- _EXERCISE DETAILS_
Count the lines below that contain the string "chart", treating uppercase and lowercase as different, and reply with the number alone.
─── SUPPLIED INFORMATION ───
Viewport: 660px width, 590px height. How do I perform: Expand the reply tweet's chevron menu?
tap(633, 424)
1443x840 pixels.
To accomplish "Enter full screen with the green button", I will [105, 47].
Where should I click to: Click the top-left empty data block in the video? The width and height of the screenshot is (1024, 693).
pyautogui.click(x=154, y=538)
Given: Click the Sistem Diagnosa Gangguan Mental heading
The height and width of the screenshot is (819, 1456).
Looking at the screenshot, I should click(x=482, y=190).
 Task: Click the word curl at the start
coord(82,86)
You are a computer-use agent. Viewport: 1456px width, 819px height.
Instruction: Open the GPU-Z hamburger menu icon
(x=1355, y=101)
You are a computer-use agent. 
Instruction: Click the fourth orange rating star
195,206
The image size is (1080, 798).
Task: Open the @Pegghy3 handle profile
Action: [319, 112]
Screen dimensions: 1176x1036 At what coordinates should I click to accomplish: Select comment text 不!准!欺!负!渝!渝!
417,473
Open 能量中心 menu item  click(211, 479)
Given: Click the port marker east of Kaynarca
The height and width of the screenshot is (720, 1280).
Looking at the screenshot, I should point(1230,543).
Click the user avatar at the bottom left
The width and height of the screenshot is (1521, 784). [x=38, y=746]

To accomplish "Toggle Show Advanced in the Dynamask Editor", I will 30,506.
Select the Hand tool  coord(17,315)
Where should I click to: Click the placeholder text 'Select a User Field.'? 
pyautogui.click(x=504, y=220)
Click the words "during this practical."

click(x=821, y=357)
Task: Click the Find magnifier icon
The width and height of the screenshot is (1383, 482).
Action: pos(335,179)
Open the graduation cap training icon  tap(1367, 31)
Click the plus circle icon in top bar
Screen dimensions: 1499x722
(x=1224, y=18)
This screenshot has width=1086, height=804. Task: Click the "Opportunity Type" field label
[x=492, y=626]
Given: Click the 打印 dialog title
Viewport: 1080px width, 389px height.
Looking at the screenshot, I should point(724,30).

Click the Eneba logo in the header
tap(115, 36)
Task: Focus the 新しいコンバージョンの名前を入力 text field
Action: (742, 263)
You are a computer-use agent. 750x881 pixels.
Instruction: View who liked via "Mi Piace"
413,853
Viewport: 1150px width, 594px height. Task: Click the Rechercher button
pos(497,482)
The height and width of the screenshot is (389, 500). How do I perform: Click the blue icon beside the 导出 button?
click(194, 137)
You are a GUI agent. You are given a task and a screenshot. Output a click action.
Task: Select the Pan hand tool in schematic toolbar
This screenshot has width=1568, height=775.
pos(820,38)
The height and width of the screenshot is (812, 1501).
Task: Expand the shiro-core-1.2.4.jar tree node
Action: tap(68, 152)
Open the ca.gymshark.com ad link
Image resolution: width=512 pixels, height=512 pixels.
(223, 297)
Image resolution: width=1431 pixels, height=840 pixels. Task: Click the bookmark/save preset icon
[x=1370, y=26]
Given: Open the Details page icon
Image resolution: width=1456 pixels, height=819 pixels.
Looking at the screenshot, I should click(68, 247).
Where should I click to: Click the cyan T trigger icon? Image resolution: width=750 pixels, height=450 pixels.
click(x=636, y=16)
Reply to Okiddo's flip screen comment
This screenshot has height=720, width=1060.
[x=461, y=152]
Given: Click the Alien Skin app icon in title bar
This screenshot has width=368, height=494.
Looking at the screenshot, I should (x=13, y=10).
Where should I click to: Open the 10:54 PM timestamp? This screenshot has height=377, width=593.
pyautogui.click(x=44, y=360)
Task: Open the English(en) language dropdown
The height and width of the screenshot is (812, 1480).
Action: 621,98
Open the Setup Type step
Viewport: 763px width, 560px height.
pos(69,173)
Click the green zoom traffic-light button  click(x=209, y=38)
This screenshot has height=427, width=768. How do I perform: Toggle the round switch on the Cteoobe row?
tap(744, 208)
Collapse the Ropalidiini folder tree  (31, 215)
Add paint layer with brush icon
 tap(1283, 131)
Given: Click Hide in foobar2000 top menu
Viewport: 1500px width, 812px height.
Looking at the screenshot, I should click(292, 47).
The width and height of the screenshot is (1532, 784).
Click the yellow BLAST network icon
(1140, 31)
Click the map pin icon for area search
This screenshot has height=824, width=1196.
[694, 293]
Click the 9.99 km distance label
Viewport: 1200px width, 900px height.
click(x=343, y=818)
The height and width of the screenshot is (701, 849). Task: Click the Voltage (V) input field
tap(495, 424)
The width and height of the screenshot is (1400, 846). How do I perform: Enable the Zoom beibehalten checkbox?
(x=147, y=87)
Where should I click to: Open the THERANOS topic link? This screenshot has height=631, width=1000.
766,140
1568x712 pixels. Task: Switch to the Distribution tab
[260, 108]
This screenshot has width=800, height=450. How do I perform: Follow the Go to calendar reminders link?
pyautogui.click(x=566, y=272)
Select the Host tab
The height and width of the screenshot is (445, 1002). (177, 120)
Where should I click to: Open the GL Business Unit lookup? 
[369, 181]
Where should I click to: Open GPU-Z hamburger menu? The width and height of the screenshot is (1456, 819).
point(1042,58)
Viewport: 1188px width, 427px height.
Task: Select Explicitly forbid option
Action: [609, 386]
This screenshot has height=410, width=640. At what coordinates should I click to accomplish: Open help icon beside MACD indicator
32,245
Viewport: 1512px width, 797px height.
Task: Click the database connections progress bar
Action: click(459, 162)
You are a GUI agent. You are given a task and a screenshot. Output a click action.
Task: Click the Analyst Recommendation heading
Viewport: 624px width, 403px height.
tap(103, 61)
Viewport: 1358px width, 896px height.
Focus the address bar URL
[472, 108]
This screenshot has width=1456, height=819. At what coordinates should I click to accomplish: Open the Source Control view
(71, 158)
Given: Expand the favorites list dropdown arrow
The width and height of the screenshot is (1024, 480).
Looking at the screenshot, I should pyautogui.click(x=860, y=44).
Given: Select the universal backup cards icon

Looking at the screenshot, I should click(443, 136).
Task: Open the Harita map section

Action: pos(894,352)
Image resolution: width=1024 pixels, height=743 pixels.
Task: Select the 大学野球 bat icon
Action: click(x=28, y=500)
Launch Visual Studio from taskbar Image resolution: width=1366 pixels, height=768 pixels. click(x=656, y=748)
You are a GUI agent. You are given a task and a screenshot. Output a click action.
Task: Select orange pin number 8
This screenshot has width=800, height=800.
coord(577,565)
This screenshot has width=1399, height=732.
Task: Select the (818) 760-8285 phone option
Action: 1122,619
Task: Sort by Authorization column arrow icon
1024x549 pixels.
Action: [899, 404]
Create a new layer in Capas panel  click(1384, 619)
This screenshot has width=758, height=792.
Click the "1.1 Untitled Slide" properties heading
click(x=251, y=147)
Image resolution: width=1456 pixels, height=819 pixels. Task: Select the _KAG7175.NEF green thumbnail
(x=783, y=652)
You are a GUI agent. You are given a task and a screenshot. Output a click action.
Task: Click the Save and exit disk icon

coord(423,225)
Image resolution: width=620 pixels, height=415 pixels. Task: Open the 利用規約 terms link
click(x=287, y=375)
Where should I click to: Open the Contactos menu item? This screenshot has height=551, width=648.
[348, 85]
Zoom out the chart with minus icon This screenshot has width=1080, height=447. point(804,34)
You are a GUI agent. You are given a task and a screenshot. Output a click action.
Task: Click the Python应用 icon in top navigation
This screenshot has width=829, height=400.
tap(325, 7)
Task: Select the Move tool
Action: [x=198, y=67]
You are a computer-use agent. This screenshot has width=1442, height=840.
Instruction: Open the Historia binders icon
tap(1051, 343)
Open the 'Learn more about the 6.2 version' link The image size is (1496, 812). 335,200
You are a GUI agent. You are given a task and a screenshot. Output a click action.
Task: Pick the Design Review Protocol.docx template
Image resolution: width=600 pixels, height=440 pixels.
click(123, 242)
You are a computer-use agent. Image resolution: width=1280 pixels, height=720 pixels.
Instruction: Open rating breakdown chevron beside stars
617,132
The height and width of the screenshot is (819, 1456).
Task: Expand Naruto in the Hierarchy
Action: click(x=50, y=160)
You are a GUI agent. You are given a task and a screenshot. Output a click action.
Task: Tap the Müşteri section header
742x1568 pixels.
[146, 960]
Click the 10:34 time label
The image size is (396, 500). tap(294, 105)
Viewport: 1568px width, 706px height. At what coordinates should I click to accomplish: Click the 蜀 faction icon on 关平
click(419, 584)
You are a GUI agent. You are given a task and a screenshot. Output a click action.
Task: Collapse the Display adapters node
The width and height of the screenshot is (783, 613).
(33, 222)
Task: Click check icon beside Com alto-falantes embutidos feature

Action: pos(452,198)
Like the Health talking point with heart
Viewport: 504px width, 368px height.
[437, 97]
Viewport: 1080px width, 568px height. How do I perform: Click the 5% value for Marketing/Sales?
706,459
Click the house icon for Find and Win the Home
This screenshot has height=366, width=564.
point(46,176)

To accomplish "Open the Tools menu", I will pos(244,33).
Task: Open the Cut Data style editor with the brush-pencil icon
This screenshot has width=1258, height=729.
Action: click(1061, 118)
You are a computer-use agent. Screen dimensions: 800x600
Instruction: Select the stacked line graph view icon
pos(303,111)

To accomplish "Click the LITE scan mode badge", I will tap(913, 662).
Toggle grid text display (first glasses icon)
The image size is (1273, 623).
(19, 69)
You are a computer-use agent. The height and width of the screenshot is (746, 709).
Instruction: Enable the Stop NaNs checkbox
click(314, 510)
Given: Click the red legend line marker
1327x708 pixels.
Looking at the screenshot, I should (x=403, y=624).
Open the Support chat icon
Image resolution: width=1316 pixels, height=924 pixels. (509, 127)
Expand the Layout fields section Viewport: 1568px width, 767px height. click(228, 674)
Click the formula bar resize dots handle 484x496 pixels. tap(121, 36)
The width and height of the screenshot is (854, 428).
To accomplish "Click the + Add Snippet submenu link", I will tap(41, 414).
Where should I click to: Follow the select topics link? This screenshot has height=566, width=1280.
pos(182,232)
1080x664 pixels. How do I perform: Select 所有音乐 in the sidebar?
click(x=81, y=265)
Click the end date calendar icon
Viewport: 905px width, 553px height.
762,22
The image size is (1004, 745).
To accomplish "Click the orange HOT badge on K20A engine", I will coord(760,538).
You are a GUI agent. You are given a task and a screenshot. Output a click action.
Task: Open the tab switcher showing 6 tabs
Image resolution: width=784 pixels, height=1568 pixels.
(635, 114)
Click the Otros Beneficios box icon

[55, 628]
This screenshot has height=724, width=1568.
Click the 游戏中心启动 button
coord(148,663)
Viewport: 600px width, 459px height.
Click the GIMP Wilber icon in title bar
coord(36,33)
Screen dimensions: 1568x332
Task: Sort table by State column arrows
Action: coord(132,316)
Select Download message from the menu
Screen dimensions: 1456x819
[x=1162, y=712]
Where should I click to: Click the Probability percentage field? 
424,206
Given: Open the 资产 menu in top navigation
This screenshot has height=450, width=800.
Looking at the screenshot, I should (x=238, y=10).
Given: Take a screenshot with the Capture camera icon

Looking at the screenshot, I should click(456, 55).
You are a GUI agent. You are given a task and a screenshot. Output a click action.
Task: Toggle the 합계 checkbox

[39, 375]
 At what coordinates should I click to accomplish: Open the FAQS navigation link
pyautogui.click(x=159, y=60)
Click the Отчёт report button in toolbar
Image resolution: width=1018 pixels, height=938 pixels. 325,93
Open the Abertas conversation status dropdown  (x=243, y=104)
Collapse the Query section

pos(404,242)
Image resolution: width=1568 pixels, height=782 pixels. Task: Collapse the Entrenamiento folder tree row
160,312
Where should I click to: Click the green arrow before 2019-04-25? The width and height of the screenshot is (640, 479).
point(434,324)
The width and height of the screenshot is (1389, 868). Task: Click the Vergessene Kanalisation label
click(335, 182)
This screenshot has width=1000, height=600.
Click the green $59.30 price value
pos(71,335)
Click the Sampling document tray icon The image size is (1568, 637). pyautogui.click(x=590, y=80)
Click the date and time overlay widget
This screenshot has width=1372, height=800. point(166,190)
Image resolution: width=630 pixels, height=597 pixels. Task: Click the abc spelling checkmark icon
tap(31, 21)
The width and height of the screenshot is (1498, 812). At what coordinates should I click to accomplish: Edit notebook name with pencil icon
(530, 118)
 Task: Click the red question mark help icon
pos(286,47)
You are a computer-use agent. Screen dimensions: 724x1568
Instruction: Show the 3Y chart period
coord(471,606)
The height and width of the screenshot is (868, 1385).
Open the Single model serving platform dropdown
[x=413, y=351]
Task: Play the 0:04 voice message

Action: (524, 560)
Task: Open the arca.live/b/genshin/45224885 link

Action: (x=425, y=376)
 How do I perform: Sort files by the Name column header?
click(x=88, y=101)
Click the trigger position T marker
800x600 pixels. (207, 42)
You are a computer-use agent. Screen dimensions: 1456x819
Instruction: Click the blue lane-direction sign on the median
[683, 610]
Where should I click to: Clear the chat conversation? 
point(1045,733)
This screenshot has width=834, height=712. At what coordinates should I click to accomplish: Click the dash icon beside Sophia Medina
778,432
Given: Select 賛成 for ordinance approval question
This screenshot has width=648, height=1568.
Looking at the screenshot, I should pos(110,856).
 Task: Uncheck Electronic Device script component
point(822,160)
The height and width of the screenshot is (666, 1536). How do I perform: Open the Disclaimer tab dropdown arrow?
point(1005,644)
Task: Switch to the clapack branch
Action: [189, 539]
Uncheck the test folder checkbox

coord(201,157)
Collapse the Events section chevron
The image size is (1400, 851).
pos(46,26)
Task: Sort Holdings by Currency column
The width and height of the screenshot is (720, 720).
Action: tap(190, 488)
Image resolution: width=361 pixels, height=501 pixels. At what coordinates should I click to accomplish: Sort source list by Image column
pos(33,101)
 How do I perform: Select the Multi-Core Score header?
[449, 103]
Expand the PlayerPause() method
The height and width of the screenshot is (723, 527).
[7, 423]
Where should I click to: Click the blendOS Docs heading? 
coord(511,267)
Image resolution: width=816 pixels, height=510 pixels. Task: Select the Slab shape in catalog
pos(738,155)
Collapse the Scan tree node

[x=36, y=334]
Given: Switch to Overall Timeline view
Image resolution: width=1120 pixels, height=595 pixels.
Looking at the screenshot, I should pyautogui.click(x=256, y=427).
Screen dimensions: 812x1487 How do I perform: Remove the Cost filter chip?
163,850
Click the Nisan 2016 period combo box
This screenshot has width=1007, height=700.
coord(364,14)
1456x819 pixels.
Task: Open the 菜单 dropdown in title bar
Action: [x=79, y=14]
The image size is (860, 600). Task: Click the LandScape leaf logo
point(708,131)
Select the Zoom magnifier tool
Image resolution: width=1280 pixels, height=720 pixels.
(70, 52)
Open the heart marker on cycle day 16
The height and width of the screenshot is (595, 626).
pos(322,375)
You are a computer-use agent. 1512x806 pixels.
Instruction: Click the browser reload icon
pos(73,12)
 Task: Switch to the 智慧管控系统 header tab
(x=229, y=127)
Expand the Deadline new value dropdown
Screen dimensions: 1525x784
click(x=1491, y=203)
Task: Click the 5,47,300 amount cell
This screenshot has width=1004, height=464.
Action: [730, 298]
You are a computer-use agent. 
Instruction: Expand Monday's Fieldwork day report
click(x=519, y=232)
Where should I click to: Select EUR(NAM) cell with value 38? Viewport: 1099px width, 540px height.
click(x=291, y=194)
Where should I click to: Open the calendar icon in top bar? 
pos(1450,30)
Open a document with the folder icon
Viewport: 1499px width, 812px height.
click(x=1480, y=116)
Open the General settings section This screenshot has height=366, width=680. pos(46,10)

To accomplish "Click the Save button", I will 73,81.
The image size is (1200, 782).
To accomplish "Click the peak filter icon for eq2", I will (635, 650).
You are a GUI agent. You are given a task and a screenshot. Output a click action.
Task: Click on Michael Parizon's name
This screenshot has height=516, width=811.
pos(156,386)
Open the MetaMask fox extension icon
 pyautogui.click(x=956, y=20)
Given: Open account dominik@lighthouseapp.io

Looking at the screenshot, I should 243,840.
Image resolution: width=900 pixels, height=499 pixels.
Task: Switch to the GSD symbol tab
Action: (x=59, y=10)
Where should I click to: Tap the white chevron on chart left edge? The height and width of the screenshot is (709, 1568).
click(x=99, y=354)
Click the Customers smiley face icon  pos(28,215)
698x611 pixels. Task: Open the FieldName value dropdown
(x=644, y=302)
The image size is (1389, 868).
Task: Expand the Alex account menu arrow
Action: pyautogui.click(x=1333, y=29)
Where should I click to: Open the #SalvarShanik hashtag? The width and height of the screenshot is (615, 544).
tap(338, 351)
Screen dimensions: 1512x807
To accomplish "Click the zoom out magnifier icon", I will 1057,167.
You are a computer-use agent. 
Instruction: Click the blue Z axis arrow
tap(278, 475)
───
- _RESULT OF THIS EXERCISE_
3